Apesar dessa ajuda ao sul, a guerra foi muito bem para o norte no início. De fato, as forças comunistas capturaram quase toda a península nos primeiros dois meses de luta; em agosto, os defensores estavam cercados na cidade de Busan, na ponta sudeste da Coréia do Sul.

O exército norte-coreano não conseguiu romper o perímetro de Busan, mesmo depois de um mês sólido de batalha. Lentamente, a maré começou a virar contra o norte.

Em setembro e outubro de 1950, as forças sul-coreanas e da ONU empurraram os norte-coreanos por todo o caminho de volta através do paralelo 38, e norte até a fronteira chinesa. Isso foi demais para Mao, que ordenou que suas tropas batalhassem do lado da Coréia do Norte.

Após três anos de combates violentos e cerca de 4 milhões de soldados e civis mortos, a Guerra da Coréia terminou em um impasse com o acordo de cessar-fogo de 27 de julho de 1953. Os dois lados nunca assinaram um tratado de paz; eles permanecem separados por uma zona desmilitarizada (DMZ) de 2,5 milhas de largura.

O norte do pós-guerra

Após a guerra, o governo da Coréia do Norte concentrou-se na industrialização ao reconstruir o país destruído pela batalha. Como presidente, Kim Il-sung pregou a idéia de Jucheou "autoconfiança". A Coréia do Norte se fortaleceria produzindo todas as suas próprias necessidades alimentares, tecnológicas e domésticas, em vez de importar mercadorias do exterior.

Durante a década de 1960, a Coréia do Norte foi pega no meio da divisão sino-soviética. Embora Kim Il-sung esperasse permanecer neutro e jogar as duas maiores potências uma da outra, os soviéticos concluíram que ele favorecia os chineses. Eles cortaram a ajuda para a Coréia do Norte.

Durante a década de 1970, a economia da Coréia do Norte começou a falhar. Não possui reservas de petróleo, e o aumento do preço do petróleo deixou-o massivamente em dívida. A Coréia do Norte deixou de pagar sua dívida em 1980.

Kim Il-sung morreu em 1994 e foi sucedido por seu filho Kim Jong-il. Entre 1996 e 1999, o país sofreu uma fome que matou entre 600.000 e 900.000 pessoas.

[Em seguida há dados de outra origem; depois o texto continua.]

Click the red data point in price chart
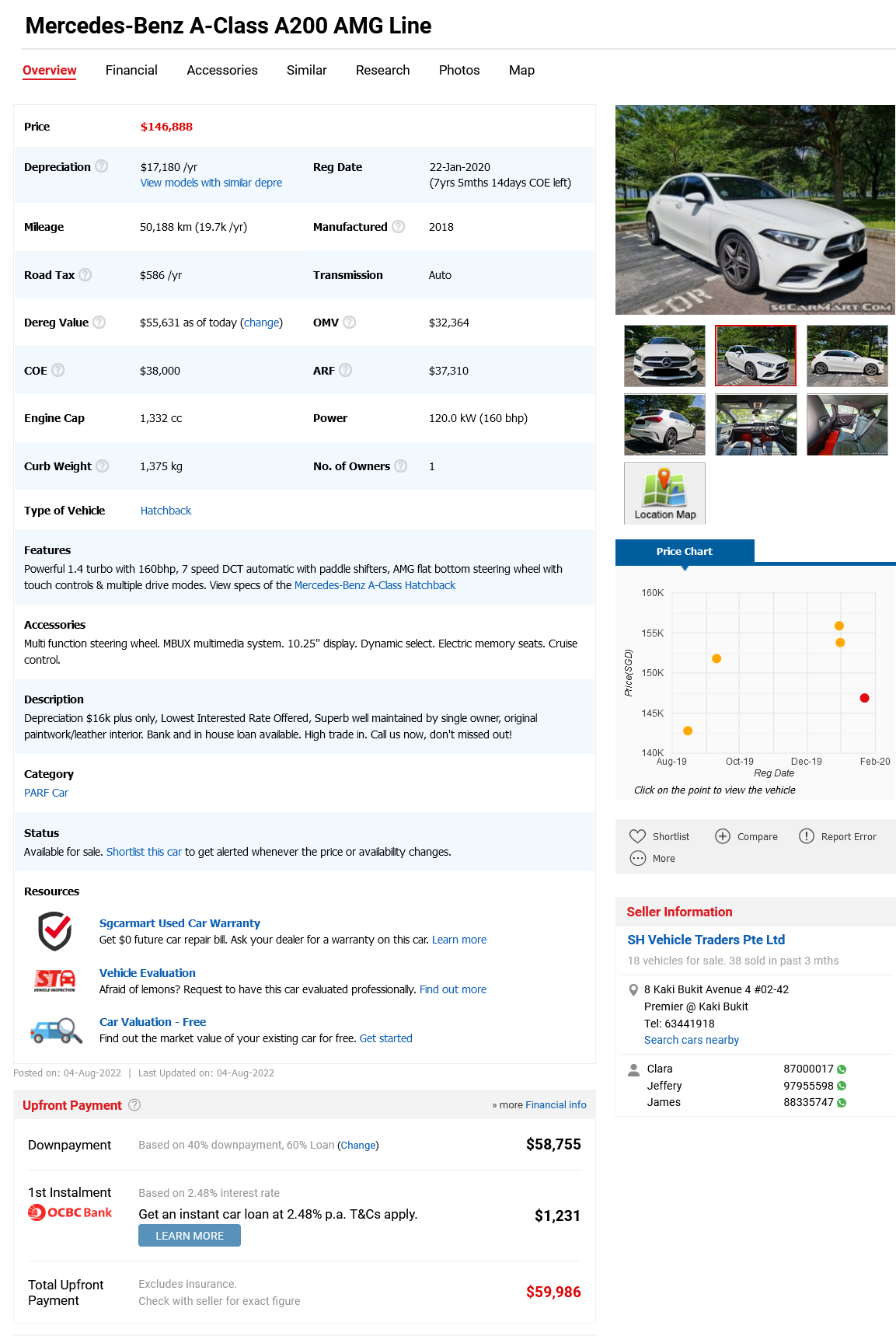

Hoje, a Coréia do Norte contava com ajuda alimentar internacional até 2009, mesmo quando despejou recursos escassos nas forças armadas. A produção agrícola melhorou desde 2009, mas a desnutrição e as más condições de vida continuam.

A Coréia do Norte evidentemente testou sua primeira arma nuclear em 9 de outubro de 2006. Continua a desenvolver seu arsenal nuclear e realizou testes em 2013 e 2016.

Em 17 de dezembro de 2011, Kim Jong-il morreu e foi sucedido por seu terceiro filho, Kim Jong-un.